TASK BRIEF: All lines up to and including the one that contains "Given: Open the" are to be transcribed exactly, starting from the first line of the records.

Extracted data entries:
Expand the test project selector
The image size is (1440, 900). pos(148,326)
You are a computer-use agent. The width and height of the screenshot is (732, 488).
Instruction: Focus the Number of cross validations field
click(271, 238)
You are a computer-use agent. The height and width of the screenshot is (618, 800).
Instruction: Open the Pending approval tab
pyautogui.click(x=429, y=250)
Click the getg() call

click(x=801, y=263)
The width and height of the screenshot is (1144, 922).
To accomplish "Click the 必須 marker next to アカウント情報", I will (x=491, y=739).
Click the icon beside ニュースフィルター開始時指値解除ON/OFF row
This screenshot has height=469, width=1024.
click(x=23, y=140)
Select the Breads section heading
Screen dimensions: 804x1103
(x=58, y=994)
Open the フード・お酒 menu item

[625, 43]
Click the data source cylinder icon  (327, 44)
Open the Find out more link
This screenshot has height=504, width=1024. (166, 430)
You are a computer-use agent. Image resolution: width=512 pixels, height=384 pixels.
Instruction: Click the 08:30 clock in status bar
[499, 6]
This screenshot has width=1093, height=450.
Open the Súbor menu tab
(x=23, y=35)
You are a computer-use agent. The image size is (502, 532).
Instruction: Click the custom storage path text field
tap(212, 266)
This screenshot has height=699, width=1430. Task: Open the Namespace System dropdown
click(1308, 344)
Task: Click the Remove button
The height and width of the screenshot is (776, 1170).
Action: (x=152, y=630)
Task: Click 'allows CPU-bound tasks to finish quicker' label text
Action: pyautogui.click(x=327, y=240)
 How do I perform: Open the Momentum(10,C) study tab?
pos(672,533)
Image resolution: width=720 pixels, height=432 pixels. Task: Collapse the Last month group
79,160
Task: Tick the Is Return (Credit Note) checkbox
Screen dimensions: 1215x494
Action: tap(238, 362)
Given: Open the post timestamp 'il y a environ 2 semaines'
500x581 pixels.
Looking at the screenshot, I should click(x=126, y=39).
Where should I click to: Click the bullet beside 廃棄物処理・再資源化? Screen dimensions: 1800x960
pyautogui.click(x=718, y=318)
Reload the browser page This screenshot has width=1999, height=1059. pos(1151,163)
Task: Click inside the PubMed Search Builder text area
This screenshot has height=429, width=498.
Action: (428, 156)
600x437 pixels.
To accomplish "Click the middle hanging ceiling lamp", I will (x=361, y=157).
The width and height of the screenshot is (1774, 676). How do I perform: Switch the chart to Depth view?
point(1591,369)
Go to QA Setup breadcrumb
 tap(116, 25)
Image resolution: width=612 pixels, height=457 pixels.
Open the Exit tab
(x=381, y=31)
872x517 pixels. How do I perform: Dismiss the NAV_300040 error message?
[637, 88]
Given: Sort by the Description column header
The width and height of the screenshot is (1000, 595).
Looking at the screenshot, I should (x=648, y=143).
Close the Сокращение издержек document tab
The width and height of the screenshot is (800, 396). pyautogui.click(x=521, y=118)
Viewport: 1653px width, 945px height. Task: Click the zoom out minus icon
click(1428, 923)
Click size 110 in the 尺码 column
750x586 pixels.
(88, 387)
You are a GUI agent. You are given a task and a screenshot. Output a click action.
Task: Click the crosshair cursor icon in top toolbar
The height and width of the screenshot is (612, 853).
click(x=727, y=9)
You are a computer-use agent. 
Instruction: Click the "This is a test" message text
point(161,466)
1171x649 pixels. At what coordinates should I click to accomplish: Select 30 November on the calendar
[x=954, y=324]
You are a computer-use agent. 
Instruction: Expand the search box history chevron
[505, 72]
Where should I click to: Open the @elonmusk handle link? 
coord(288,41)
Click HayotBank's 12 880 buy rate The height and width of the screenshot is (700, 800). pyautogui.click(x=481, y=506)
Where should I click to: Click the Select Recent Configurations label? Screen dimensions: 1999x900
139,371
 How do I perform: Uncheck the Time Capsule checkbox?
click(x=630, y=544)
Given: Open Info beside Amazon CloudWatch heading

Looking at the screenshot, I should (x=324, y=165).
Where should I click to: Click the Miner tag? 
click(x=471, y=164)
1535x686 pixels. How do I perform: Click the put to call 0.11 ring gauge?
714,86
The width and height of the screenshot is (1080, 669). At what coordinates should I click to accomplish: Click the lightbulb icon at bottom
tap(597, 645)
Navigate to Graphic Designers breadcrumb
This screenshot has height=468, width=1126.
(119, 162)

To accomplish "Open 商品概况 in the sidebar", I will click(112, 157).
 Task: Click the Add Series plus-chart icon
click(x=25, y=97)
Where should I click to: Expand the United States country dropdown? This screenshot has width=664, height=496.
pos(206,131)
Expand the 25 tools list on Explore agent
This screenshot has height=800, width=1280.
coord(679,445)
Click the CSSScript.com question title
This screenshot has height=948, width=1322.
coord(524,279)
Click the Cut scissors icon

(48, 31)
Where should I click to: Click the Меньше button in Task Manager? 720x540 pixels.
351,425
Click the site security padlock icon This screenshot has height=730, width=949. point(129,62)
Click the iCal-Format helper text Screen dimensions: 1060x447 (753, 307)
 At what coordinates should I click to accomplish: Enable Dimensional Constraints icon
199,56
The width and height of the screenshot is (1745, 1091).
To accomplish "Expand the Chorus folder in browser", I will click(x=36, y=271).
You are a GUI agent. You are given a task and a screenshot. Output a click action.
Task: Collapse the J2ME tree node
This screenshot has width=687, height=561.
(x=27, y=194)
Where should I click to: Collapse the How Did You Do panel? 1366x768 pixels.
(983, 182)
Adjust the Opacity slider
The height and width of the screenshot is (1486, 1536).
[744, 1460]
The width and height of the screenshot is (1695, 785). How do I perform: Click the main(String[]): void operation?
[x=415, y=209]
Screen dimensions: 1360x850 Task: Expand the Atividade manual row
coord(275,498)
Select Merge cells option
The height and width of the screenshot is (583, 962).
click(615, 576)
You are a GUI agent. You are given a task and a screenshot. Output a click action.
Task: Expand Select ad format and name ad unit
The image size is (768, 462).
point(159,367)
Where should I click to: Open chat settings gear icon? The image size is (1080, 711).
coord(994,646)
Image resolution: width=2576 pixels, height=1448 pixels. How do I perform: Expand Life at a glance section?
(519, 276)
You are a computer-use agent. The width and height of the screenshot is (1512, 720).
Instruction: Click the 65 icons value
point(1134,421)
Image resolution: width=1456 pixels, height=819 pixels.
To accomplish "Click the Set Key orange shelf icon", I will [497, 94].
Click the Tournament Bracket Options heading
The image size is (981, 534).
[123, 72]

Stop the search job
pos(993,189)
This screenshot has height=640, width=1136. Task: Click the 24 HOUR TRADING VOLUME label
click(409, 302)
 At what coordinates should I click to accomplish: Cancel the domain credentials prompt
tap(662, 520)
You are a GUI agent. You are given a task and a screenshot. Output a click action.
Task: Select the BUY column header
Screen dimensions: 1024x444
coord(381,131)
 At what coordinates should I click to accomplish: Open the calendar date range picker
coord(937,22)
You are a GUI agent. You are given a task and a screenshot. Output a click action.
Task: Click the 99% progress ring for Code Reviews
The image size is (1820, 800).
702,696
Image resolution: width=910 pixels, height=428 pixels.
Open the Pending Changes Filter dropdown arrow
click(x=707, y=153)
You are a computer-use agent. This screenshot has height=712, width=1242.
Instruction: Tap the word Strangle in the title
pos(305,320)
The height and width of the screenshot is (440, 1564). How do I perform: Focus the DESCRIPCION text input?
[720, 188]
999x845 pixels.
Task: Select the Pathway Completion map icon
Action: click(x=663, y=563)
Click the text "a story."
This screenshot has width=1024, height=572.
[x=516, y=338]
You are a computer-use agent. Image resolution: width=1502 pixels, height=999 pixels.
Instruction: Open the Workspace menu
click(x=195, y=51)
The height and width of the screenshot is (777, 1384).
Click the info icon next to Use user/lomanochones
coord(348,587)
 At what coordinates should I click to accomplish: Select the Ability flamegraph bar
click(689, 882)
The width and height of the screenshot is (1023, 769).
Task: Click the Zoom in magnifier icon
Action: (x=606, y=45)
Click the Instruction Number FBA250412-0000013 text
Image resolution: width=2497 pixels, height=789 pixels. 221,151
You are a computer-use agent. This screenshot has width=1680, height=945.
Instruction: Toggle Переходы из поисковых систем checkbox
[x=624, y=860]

ANSWER:
Expand the test project selector
The image size is (1440, 900). pos(148,326)
You are a computer-use agent. The width and height of the screenshot is (732, 488).
Instruction: Focus the Number of cross validations field
click(271, 238)
You are a computer-use agent. The height and width of the screenshot is (618, 800).
Instruction: Open the Pending approval tab
pyautogui.click(x=429, y=250)
Click the getg() call

click(x=801, y=263)
The width and height of the screenshot is (1144, 922).
To accomplish "Click the 必須 marker next to アカウント情報", I will (x=491, y=739).
Click the icon beside ニュースフィルター開始時指値解除ON/OFF row
This screenshot has height=469, width=1024.
click(x=23, y=140)
Select the Breads section heading
Screen dimensions: 804x1103
(x=58, y=994)
Open the フード・お酒 menu item

[625, 43]
Click the data source cylinder icon  (327, 44)
Open the Find out more link
This screenshot has height=504, width=1024. (166, 430)
You are a computer-use agent. Image resolution: width=512 pixels, height=384 pixels.
Instruction: Click the 08:30 clock in status bar
[499, 6]
This screenshot has width=1093, height=450.
Open the Súbor menu tab
(x=23, y=35)
You are a computer-use agent. The image size is (502, 532).
Instruction: Click the custom storage path text field
tap(212, 266)
This screenshot has height=699, width=1430. Task: Open the Namespace System dropdown
click(1308, 344)
Task: Click the Remove button
The height and width of the screenshot is (776, 1170).
Action: (x=152, y=630)
Task: Click 'allows CPU-bound tasks to finish quicker' label text
Action: pyautogui.click(x=327, y=240)
 How do I perform: Open the Momentum(10,C) study tab?
pos(672,533)
Image resolution: width=720 pixels, height=432 pixels. Task: Collapse the Last month group
79,160
Task: Tick the Is Return (Credit Note) checkbox
Screen dimensions: 1215x494
Action: tap(238, 362)
Given: Open the post timestamp 'il y a environ 2 semaines'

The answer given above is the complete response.